課題文:

:::

第54回「精神医療ダークサイド」最新事情認知症ではない男性を強制入院させる
報徳会宇都宮病院に地裁が賠償命令

宇都宮地方裁判所は2025年5月29日、報徳会宇都宮病院と同病院の医師3人に合計311万7863円の賠償を命じた。この民事訴訟の判決は6月に確定し、原告の江口實さん(83)が勝訴した。問題の多い医療保護入院(強制入院)制度を悪用した今回の事件をみていこう。

江口さんは神奈川と富山の県警に勤務した元警察官。退職後は富山市で高齢者向けデイケア施設や宿泊施設を営んでいた。経営は順調だったが、県外↖に住む長男との間で金銭トラブルが発生。2018年12月12日早朝、宿泊施設に押し入って来た民間移送業者の男4人に拉致され、「現金輸送車のような車」に押し込まれて400㌔以上離れた宇都宮市の同病院に強制入院させられた。

付けられた病名は「老年期認知症妄想型」。ところが江口さんは全く認知症ではない。この事件から6年半が経過した今も認知症の症状はなく、安く購入した古民家のリフォームや竹炭づくりなどで多忙な毎日を送っている。今年6月には自動車のゴールド免許を更新し、認知機能検査を易々とクリアした。

:::

参考資料:
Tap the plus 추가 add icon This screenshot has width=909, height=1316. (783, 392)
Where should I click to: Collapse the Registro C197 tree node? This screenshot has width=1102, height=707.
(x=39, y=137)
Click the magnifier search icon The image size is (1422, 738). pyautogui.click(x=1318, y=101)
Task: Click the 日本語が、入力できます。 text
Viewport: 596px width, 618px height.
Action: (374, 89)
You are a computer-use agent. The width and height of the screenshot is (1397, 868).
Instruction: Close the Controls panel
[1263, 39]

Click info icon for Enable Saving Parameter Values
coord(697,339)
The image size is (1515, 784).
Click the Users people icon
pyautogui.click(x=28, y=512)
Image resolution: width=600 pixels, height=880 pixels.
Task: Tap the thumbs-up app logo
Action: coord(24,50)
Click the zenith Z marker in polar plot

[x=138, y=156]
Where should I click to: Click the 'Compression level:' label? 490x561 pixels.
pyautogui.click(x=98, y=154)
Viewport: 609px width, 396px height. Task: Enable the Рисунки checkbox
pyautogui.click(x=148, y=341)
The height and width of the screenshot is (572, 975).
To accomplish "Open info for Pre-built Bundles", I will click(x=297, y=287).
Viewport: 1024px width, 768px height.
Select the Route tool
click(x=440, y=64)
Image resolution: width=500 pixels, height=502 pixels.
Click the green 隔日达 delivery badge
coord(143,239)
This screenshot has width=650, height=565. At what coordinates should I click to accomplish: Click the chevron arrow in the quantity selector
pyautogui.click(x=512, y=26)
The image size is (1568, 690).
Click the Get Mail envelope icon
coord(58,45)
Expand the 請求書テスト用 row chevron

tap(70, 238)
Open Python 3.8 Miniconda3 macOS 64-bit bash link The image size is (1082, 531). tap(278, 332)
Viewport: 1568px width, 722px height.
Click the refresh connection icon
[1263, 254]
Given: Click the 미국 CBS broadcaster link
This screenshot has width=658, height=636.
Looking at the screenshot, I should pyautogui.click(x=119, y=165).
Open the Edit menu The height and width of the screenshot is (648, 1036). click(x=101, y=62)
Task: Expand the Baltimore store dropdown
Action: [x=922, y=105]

:::

やること:
[1] 強制入院をめぐる課題文で、江口さんに付けられた病名は何ですか。
[2] 強制入院をめぐる課題文を、最後の文の次から書き進めてください。

解答例:
[1] 「老年期認知症妄想型」です。

[2]
同病院で江口さんを診察した医師は石川文之進氏。1984年に発覚し、世界に衝撃を与えた宇都宮病院事件の時の院長なので名前を記憶している方もいるだろう。江口さんの強制入院時には90歳代半ばになっていたが、社主として隠然たる力を保ち続けていた。

古民家リフォームに取り組む江口實さん(筆者撮影)

精神科通院歴すらなく、何が起こったのか分からない江口さんに対して、石川氏は手元の書類を見ながら「あんたは酒が好きだろう!」「あんたは認知症があるだろう!」と約3分間、高圧的に決めつけたという。石川氏はこの時、事前に来院した長男の言い分をソーシャルワーカーが書き留めた記録を見↖ていたようだ。

簡単な認知機能検査もなく、家族1人の同意と診断能力が怪しい医師1人の判断で、強制入院が事実上決まった。とはいえ、石川氏は強制入院を判断できる精神保健指定医の資格を持たない。そのため直後に女性の精神科医が現れて、石川氏と同じ質問をして強制入院を決定した。その後の裁判で分かったのだが、同病院では石川氏の意向に沿って医療保護入院を行うため、精神保健指定医3人のローテーションが組まれていたようだ。

「文句を言ったら何をされるか分からないので大人しくしていた」という江口さんの入院は37日間に及んだ。入院中に長谷川式簡易知能評価スケールやMRIの検査が行われ、認知症ではないことが分かった。だが、強制入院終了後も自分の意思では退院できなかった。この間、抗精神病薬等の服用を強いられてきたため身体は衰弱。よだれや失禁が出て、目は霞み、文字も綺麗に書けなくなった。かろうじて看護師の妻の尽力で↖退院できたが、退院時には、まともに歩けない状態になっていた。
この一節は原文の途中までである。